The ABCs of how we make meaning
Everyone finds purpose in some combination of agency, belonging and cause
While writing his book, Life is in the Transitions: Mastering Change at Any Age, author Bruce Feiler discovered that there are three primary sources of meaning in people’s lives—agency, belonging, and cause.
Agency - people who derive the most meaning and purpose from agency are driven by personal achievement. Their careers or passions will be a main focus and they will see their lives play out sequentially as some sort of line moving toward the future.
Belonging - people who prioritize belonging get more meaning out of relationships and care more about family and friends than personal success. The shape of their lives is more circular, and they are focused on the people that matter to them rather than making progress on goals.
Cause - this group wants to make the world a better place and is driven by a desire to help others on a larger scale. They get meaning and purpose from fighting for causes like social justice, women’s rights, or helping disadvantaged youth.
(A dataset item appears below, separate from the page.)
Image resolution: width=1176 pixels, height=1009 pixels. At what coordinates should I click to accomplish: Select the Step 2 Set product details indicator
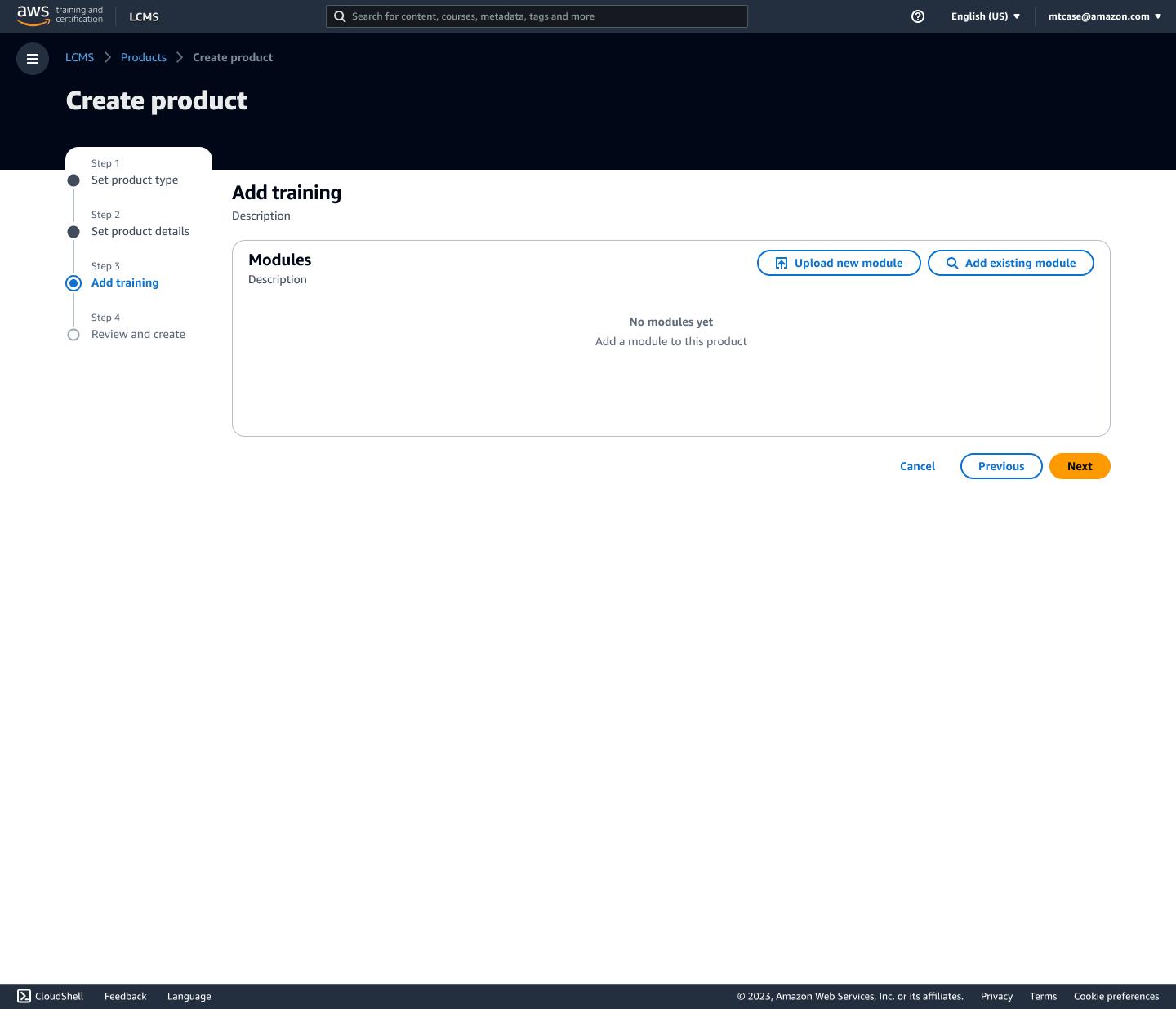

Everyone has a mix of these three but in different amounts. One is always dominant. None is morally better than the other. A high-flying executive with small children might be an ABC, a stay-at-home parent who is active in their community a BCA, and a foreign aid worker with no family might be a CAB.
When someone goes through a major life transition, their paradigm can shift. For example, an executive who quits work to care for a newborn child or an aging parent (ABC → BAC). A stay-at-home parent who starts a new career when the children go to school or fly the nest (BCA → ABC). An aid worker who goes through a burnout and decides to open their own small non-profit (CAB → ACB).
That inner shift is a transformation that can require some serious inner work as a new identity is created. Working with a life or transitions coach can help a client make sense of the psychological dynamics at play and come out the other side with positive and purposeful energy—and without guilt or regret over what they have left behind.